====== DATA ENTRIES ======

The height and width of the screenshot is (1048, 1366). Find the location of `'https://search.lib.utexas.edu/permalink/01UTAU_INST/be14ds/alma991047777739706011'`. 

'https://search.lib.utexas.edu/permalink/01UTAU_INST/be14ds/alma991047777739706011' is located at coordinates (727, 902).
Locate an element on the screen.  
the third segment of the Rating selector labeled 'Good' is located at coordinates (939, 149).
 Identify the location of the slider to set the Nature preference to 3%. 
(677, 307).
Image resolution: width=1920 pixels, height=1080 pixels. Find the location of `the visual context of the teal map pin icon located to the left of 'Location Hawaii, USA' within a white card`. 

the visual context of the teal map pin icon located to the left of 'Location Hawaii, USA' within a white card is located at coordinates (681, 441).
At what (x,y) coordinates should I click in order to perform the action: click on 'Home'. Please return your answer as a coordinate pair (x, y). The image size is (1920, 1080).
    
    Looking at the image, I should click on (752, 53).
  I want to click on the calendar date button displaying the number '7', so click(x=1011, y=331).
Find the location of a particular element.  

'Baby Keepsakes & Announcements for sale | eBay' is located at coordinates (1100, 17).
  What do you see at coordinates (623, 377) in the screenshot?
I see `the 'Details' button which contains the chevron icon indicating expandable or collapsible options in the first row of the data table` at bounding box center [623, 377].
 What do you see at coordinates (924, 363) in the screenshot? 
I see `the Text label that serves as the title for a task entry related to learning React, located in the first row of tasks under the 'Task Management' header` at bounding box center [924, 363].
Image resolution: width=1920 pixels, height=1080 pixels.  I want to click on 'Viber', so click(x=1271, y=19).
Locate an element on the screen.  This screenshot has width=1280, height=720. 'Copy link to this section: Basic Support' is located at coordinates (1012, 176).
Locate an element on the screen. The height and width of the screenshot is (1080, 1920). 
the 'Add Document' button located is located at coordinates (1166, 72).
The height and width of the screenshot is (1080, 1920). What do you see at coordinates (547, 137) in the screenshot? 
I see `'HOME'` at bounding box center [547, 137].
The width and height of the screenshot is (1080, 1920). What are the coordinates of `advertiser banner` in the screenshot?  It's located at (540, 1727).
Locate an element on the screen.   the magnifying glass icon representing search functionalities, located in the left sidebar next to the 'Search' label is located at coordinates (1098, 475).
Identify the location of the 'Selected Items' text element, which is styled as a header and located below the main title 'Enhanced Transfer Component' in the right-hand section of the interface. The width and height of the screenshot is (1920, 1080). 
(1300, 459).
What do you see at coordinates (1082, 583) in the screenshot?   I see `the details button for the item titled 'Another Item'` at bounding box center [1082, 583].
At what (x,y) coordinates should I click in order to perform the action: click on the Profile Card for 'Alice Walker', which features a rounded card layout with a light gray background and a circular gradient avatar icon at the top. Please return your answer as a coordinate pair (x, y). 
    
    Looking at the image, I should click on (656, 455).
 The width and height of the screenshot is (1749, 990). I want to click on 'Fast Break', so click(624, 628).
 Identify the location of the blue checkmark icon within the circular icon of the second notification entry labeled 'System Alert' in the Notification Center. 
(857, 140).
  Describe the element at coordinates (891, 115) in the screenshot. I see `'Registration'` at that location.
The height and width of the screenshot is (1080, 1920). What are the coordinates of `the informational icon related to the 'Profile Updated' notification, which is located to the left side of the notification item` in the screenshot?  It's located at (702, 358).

======

PROBLEM TO SOLVE:
Copy the data word for word, starting at its very beginning and continuing down to and including the line that contains "(677, 307).".

WORKED ANSWER:
The height and width of the screenshot is (1048, 1366). Find the location of `'https://search.lib.utexas.edu/permalink/01UTAU_INST/be14ds/alma991047777739706011'`. 

'https://search.lib.utexas.edu/permalink/01UTAU_INST/be14ds/alma991047777739706011' is located at coordinates (727, 902).
Locate an element on the screen.  
the third segment of the Rating selector labeled 'Good' is located at coordinates (939, 149).
 Identify the location of the slider to set the Nature preference to 3%. 
(677, 307).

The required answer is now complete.